• _THE TASK_
Search the entries for the word "checkbox" and pull out each line that has it.
——
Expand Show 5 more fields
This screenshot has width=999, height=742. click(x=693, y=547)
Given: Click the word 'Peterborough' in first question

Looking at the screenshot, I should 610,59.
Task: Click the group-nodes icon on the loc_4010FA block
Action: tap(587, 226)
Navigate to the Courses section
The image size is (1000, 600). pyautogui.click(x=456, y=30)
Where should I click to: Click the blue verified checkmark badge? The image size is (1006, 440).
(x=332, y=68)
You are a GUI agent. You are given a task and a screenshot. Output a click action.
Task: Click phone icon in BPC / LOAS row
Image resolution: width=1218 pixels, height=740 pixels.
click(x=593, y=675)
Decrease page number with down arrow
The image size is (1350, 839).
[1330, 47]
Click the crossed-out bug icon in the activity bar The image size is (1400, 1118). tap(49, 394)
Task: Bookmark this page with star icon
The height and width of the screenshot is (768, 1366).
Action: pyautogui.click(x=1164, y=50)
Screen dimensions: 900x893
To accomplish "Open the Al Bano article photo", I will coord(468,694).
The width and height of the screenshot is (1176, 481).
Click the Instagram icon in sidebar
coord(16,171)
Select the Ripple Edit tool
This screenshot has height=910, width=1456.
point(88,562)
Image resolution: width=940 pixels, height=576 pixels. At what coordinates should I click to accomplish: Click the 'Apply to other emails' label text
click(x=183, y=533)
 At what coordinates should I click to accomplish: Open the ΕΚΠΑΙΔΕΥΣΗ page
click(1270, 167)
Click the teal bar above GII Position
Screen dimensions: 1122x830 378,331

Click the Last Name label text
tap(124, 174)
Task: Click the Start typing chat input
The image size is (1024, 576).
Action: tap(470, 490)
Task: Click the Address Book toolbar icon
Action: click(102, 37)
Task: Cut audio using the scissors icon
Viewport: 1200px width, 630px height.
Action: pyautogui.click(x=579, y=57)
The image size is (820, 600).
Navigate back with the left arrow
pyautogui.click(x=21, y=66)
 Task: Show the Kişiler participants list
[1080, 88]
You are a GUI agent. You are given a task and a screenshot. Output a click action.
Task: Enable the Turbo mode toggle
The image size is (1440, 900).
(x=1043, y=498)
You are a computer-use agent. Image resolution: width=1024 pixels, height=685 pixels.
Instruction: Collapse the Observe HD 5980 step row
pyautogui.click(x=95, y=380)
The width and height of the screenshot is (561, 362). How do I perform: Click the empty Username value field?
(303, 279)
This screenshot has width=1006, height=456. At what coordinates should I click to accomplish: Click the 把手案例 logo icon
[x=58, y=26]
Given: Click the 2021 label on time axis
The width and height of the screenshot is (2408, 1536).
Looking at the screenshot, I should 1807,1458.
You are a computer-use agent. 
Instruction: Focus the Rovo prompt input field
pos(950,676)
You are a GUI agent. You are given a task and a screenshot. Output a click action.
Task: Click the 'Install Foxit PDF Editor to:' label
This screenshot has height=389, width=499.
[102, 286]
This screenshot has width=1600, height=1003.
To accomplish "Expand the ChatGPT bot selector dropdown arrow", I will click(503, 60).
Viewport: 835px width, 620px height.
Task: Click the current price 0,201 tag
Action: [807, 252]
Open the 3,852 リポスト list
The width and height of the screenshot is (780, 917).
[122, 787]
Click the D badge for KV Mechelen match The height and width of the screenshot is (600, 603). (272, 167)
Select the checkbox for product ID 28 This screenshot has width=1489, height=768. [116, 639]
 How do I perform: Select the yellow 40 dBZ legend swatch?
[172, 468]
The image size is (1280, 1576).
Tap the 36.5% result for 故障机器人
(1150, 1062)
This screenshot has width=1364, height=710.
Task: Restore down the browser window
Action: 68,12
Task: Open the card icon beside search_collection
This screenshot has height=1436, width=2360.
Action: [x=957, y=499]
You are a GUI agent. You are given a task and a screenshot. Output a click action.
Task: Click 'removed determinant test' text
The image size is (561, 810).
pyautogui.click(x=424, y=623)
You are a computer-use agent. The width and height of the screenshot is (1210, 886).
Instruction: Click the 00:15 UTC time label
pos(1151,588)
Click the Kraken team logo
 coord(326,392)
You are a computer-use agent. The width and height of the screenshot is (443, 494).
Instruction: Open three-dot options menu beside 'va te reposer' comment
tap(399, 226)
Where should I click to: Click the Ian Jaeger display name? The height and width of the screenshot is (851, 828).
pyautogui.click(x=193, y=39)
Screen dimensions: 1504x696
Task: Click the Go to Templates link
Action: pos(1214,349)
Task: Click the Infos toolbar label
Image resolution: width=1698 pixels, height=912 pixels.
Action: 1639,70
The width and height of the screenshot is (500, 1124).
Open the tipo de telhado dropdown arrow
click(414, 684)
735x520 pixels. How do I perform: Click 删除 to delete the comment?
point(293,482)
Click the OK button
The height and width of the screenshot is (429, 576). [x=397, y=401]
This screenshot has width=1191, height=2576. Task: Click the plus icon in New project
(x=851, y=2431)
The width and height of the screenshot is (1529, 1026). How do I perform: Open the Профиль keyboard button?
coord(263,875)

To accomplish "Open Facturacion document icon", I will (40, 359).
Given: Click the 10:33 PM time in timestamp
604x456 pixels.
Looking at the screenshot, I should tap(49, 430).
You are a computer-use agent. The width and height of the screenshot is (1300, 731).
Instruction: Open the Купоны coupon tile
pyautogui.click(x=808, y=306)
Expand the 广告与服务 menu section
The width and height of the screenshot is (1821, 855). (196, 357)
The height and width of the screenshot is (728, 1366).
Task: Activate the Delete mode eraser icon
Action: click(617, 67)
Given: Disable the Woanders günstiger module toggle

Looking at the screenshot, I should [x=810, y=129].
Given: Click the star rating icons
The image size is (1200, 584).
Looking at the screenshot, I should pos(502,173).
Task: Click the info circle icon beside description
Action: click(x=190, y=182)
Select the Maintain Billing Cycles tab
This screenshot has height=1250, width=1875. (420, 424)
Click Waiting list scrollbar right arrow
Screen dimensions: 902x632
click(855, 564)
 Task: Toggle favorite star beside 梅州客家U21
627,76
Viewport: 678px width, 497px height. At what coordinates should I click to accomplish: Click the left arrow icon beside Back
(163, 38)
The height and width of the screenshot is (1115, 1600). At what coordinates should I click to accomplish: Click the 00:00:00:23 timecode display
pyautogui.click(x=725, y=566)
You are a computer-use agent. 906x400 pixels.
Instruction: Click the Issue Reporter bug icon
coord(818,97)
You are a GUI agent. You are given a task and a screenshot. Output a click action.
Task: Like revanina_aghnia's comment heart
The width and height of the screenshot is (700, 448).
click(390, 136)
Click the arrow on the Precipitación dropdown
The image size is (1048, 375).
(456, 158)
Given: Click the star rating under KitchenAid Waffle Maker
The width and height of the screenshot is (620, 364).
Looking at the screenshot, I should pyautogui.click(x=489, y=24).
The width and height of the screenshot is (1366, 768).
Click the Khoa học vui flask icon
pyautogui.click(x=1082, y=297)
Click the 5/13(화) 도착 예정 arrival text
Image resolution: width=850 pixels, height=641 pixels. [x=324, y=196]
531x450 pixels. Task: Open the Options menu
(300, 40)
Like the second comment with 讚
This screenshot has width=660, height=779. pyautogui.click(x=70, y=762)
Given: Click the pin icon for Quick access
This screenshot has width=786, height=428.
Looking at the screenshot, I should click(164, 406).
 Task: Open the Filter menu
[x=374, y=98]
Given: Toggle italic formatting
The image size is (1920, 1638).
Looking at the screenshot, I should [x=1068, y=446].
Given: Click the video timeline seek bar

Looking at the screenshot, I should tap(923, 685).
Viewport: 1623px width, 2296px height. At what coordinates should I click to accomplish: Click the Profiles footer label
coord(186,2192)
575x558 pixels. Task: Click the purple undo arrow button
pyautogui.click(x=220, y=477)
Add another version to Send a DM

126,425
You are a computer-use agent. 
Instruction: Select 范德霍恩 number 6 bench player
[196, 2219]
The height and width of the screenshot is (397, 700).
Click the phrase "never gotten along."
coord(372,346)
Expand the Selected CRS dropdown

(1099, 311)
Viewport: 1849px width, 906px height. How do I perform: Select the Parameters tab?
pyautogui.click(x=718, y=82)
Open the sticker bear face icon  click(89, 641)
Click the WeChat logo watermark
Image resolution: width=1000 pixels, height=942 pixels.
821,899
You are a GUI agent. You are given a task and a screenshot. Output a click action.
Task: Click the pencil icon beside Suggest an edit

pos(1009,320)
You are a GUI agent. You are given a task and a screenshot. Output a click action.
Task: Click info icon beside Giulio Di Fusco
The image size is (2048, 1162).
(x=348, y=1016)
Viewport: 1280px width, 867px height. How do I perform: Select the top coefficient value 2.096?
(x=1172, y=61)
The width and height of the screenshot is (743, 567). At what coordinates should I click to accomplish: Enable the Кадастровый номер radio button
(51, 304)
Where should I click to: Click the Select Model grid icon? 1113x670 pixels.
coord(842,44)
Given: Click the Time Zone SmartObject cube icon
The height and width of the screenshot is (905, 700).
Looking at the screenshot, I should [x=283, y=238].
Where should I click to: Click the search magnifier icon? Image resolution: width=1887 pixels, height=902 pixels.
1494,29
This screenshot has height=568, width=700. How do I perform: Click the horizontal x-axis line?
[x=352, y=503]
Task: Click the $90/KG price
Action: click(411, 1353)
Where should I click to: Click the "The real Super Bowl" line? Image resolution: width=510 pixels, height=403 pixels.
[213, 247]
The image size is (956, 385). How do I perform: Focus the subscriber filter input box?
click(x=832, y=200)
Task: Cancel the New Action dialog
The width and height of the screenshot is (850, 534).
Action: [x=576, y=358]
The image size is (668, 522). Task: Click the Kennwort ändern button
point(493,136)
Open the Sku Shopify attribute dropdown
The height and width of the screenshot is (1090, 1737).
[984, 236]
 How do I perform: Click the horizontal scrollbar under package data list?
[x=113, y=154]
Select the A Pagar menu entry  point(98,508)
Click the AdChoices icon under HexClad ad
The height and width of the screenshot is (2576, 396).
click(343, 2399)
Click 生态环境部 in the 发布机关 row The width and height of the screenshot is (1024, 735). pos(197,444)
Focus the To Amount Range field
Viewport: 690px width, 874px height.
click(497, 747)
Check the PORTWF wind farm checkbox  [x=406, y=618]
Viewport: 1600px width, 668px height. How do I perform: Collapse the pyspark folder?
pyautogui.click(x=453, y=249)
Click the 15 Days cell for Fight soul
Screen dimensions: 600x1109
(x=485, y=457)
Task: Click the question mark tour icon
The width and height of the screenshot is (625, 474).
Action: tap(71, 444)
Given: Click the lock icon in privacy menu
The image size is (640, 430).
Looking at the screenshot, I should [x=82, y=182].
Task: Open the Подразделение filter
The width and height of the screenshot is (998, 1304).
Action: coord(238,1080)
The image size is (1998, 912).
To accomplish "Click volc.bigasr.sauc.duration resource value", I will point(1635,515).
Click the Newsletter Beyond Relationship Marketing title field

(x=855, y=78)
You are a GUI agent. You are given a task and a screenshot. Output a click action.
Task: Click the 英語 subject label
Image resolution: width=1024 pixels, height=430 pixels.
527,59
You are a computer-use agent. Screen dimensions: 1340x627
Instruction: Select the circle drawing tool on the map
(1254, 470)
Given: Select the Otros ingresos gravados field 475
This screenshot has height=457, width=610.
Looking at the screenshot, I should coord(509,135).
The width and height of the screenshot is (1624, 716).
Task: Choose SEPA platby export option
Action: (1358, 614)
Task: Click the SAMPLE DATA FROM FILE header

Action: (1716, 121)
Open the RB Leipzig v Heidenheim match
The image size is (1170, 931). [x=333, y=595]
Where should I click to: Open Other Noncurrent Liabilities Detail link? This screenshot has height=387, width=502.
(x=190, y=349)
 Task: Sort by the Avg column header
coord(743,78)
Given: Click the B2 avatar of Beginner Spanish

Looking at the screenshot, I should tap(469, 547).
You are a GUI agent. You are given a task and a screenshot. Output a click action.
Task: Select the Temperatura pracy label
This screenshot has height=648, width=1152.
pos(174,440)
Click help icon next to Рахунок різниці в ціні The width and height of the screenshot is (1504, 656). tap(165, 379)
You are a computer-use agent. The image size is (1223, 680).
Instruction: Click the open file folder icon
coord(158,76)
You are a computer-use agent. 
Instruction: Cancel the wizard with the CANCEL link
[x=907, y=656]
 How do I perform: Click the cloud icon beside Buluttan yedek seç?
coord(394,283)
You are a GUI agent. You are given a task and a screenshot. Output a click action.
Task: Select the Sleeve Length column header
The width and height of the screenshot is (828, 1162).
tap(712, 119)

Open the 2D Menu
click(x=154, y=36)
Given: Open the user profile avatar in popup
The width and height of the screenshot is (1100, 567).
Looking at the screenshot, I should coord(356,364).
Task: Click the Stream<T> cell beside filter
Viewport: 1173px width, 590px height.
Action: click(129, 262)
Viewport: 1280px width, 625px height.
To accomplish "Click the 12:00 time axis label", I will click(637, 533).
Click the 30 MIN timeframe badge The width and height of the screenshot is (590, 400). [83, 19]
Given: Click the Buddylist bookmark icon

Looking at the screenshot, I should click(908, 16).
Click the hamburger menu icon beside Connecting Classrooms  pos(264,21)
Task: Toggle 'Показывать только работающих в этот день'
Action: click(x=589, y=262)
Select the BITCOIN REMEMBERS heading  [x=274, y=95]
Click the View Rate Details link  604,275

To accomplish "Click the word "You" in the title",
——
• _ANSWER AREA_
Select the checkbox for product ID 28 This screenshot has width=1489, height=768. [116, 639]
Check the PORTWF wind farm checkbox  [x=406, y=618]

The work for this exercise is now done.